The purpose of this strategy was to create a vibrant entrepreneurship culture in the region by: (1) Providing existing and emerging entrepreneurs with new learning opportunities and new resources; (2) Educating future entrepreneurs, including high school students as well as adults; and (3) Helping existing businesses become more entrepreneurial by helping them to develop their in-house capacities to innovate. Over 20 entrepreneurship initiatives were launched as part of this strategy with dozens of partners – universities, community colleges, high schools, Small Business Development Centers, and local economic development organizations - contributing to this strategy area. The following are some of the aggregated metrics achieved by the partners:

  • 1,537 existing and emerging entrepreneurs trained
  • 708 new business/growth ideas developed
  • 145 individuals in 11 companies using entrepreneurship strategies to increase top-line growth
  • 18 new business plans created
  • 17 new products or services developed
  • $1.2 million in sales growth
  • 12 new start-up companies
  • 45 new jobs created
  • 52 new jobs retained
  • $510,000 in cost savings
  • 47 school corporations offering new entrepreneurship programs
  • 166 teachers trained to teach entrepreneurship
  • 4,918 school-age students trained in entrepreneurship
  • 22 entrepreneurship curriculum programs developed
  • 10 angel investors engaged

21st Century Skills Strategy

The region’s transition involved moving toward an economy that required a higher level of skills, especially in advanced manufacturing. This strategy area was designed to develop a regional workforce with 21st Century skills by: (1) Developing STEM (Science Technology, Engineering, and Math) skills in the emerging workforce, (2) Helping the existing workforce to acquire the skills, credentials, and resources needed to be part of the 21st Century economy, (3) Equipping older workers and the companies that employ them to be productive in this transitioning regional economy. The partners involved in this strategic area included universities, community colleges, and the regional workforce board. The following are some of the results of this strategy area.

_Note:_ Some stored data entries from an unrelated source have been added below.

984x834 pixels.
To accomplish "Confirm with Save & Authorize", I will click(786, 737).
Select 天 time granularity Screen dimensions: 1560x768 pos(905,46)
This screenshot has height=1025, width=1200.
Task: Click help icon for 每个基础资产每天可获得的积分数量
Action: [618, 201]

  • 15,042 workers trained
  • 1,262 degrees or certificates awarded
  • 1,634 individuals trained in global commerce—language, culture, business practices
  • 9,534 individuals assessed for careers in advanced manufacturing
  • 3,165 placed in employment within targeted industries
  • 7,593 high-school students in new STEM education programs
  • 126 scholarships awarded
  • 33 “stop outs” back in college
  • 130 new college internships developed

Innovation Strategy

This strategy area focused on moving innovations—new technologies, new business models, new skill profiles—into the region’s key industry clusters by: (1) Linking and leveraging university and industry assets to make firms more globally competitive, (2) Developing leading-edge skills in workers at the same time that they were creating new industry demand for those skills through technology transfer, and (3) Implementing new training programs that demonstrate immediate return on investment to industry. The partners involved in this strategy area include universities, technology parks, and the Manufacturing Extension Partnership. The following are some of the results of this program area. 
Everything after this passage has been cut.